L'actualité du livre
Bande dessinéeet Chroniques - Autobiographie  

Les Aventures d'Hergé
de José-Louis Bocquet , Jean-Luc Fromental et Stanislas
Reporter 2007 /  16 €- 104.8  ffr. / 72 pages
ISBN : 978-2-908710-45-8
FORMAT : 22,5x30 cm

Un gamin de Bruxelles…

On n’a jamais fini de découvrir Tintin. L’œuvre reste aujourd’hui encore d’une importance majeure et ne cesse d’encourager rééditions, exégèses, expositions, projets de films et toute autre dérive de produits. S’il n’y aura –a priori- jamais de nouvelles aventures du petit reporter qui ne manque pas de toupet, le mythe n’en est pas moins toujours aussi imposant, et la figure de Tintin reste emblématique et culturellement inusable. Hergé, fils de Tintin donc, a fort logiquement conduit tous les examinateurs à s’intéresser à son cas : on catalogue son impressionnant travail, on raconte sa vie, on pioche dans le passé et l’on déterre quelques secrets de famille ou faits remarquables qui pourraient « expliquer » l’œuvre. Si l’homme a passé la majeure partie de son existence enchaîné à son personnage, il n’en reste pas moins que sa vie « d’à côté » peut s’avérer pertinente et pleine de surprises, à défaut d’être aussi extraordinaire qu’une aventure aux confins du Tibet ou sur la Lune.

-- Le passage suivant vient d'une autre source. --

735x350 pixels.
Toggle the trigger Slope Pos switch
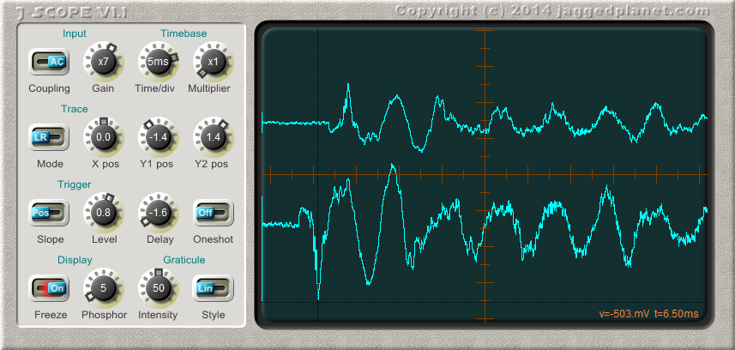coord(49,213)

Le genre est connu, ainsi Dashiell Hammett, Shakespeare et aujourd’hui Molière sont les héros de récits (cette fois cinématographiques) dans lesquels ils vivent des péripéties plus ou moins extraordinaires qui influencent leur création future. Au lecteur/spectateur de s’amuser à repérer quelques références plus ou moins cachées… Avec Les Aventures d’Hergé, le trio Bocquet, Fromental et Stanislas, décide de la même manière de donner le premier rôle à Georges Rémi, et d’égrener dans cet album quelques moments forts de son existence. Avec Winsor McCay et la très belle série écrite par Smolderen et Bramanti, voilà donc un nouveau grand maître de la bande dessinée qui passe de l’autre côté des cases et acquiert le noble statut de silhouette de papier.

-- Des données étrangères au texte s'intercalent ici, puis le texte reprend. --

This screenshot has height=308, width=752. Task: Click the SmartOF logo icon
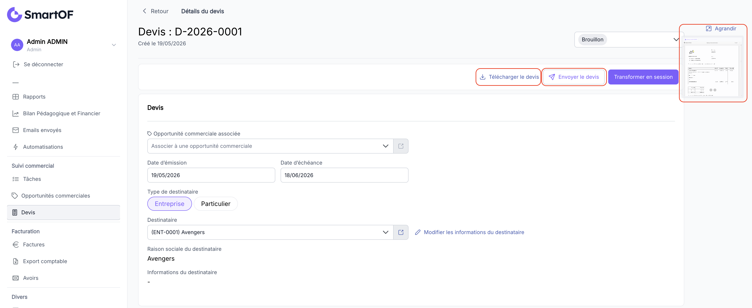coord(14,14)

En dix-huit petits épisodes, voilà donc un portrait d’Hergé très largement brossé – on n’est pas dans la biographie précise et complète mise en images- de son enfance aux alentours de 1914 à sa mort en 1983. Chaque tableau dépeint une période précise, revient sur quelques moments clés et décrit parfois une simple anecdote. Ainsi, on retrouve le petit Georges, enfant turbulent que seul le crayon et une feuille de papier parviennent à calmer. Puis c’est le boy scout, renard curieux et jeune homme fier. Viennent ensuite l’âge de gloire grâce à Tintin, la psychanalyse, les femmes, la peinture, les retrouvailles avec Tchang… Plusieurs anecdotes sont déjà connues des lecteurs comme lorsque Hergé et Edgar-Pierre Jacobs sont en repérages pour Les Sept Boules de cristal et, sans le savoir, choisissent comme décor une demeure réquisitionnée par les nazis. D’autres récits resteront opaques aux moins tintinophiles comme cet attentat sur la personne de Hergé déjoué dans l’ombre par quelques étudiants chinois… L’épisode se lira avec autant de curiosité que rien n’est ici expliqué. C’est d’ailleurs le reproche que l’on pourrait faire à cet album qui semble constamment hésiter sur sa position et reste comme entre deux eaux. À la fois d’une grande fantaisie qui permet une relecture originale de l’oeuvre d’Hergé (d’autant que les références graphiques et ludiques sont nombreuses), le livre apparaît en même temps comme une curieuse chronique pleine de blancs, de grands vides entre deux dates, de non-dits dommageables (quelques événements et amitiés suspectes restent ainsi soigneusement éludés) et de précisions qui ne parleront qu’aux plus avertis. Les saynètes se suivent ainsi sans véritable lien, montrant des morceaux de vie et, au bout du compte, l’ouvrage ne parvient jamais à acquérir une réelle cohérence. L’ajout de deux récits à cette nouvelle édition prouve d’ailleurs bien que l’album reste en constant devenir.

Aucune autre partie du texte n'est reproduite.